Working from a brief
Given "reach out to a senior designer at a competitor for our staff design role", write the message anyway — infer a credible personalization hook and the role's genuine appeal, marking specifics (insert real detail) so the recruiter swaps in something true. Never fabricate a personal detail as if verified; never write a wall of text.
Required Inputs
Ask for these only if they aren't already provided (else infer and label):
- The role — title, what makes it genuinely attractive (impact, team, stage, comp/remote if a selling point).
- The candidate — what you can personalize on (their work, background, a shared interest) — real specifics.
- Your company — the one-line why-it's-interesting and any standout.
- Channel & tone — LinkedIn InMail / email, and how formal; plus the ask (quick chat, a call, just gauging interest).
Output Format
Outreach: [role]
First message — short (think 4–6 sentences / under ~120 words):
- Hook — a specific, genuine reason you're reaching out to them (
[insert real detail]). - The role — one or two lines on why it might fit their path — benefit to them, not a job-spec dump.
- Why credible — a quick signal the company/role is worth a look.
- Low-friction ask — an easy next step ("open to a quick chat?" / "worth a 15-min call?"), no pressure.
- Out — respectful close (fine to say not now / not interested).
Subject line (if email) — 2–3 options, specific not clickbait.
Follow-up sequence — 2–3 spaced messages: a gentle bump, a value-add angle (something new about the role/team), and a polite final "I'll stop here, but the door's open" — each short and non-pushy.
Notes — mark every [insert real detail]; keep claims about comp/role honest.
Quality Checks
- The first message is short and genuinely personalized — not a template with a name slotted in
- It leads with what's in it for the candidate, not a job-description paste
- The ask is low-friction and pressure-free, with an easy "no"

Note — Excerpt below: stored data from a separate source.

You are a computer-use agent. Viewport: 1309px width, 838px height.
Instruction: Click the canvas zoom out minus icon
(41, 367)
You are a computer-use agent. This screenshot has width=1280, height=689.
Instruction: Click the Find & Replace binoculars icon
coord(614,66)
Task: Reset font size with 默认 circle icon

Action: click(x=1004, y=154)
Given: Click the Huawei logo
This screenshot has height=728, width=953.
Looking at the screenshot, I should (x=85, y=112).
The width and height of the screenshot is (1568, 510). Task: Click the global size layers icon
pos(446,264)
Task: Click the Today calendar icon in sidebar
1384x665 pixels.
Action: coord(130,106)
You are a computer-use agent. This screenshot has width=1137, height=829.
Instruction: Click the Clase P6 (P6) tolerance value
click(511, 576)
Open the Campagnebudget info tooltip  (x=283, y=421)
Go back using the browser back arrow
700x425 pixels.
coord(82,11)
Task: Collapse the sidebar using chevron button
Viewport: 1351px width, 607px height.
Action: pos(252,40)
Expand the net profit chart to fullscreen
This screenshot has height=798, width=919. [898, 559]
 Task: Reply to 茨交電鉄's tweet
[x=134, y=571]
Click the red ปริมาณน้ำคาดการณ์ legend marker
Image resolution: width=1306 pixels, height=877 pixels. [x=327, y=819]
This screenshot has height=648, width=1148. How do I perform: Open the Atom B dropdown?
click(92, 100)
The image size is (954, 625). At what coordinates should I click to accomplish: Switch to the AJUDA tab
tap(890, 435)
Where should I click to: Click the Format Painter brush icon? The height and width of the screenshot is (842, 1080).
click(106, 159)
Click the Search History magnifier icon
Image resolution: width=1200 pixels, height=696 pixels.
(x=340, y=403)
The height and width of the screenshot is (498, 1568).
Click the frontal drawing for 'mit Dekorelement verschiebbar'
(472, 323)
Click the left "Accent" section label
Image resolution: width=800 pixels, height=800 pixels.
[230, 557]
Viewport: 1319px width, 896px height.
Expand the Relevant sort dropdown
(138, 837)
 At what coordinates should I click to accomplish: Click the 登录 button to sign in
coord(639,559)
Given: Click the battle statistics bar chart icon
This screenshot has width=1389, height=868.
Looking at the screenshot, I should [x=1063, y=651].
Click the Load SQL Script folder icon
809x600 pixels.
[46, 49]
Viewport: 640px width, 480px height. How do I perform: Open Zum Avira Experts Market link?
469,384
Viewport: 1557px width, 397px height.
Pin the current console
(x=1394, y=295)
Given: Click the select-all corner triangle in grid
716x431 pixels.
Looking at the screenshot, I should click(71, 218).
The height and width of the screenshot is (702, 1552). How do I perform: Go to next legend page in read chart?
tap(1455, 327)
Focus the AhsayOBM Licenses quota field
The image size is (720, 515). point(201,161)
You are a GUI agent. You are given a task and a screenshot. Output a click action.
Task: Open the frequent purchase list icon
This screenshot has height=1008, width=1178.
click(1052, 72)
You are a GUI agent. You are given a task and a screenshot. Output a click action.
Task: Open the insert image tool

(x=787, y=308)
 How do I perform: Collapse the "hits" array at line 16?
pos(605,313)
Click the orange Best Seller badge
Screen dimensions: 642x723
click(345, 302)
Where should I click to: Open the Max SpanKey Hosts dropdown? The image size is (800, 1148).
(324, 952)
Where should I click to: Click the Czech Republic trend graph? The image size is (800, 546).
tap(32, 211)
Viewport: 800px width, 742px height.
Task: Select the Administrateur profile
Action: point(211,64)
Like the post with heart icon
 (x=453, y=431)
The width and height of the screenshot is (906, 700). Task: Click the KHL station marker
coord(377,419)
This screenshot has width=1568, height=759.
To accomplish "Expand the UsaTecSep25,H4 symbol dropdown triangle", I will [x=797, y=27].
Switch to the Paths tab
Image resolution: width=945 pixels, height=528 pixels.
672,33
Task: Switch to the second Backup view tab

- The follow-up sequence adds value each time, isn't nagging, and has a graceful end
- Personalization placeholders are flagged for the recruiter to fill with real detail
- Tone is honest and respectful — no hype, no fake urgency
Anti-Patterns
- Do not write a generic "I came across your profile and was impressed" blast — it reads as spam
- Do not dump the whole job description — sell the fit and the next step
- Do not fabricate a personal connection — flag placeholders for true details
- Do not over-follow-up or guilt-trip — respect a non-reply and end gracefully
- Do not over-promise comp, level, or scope to get a reply — it backfires later
Based On
Candidate-sourcing practice — concise, candidate-centric personalization, benefit-led framing, low-friction asks, and respectful multi-touch follow-up.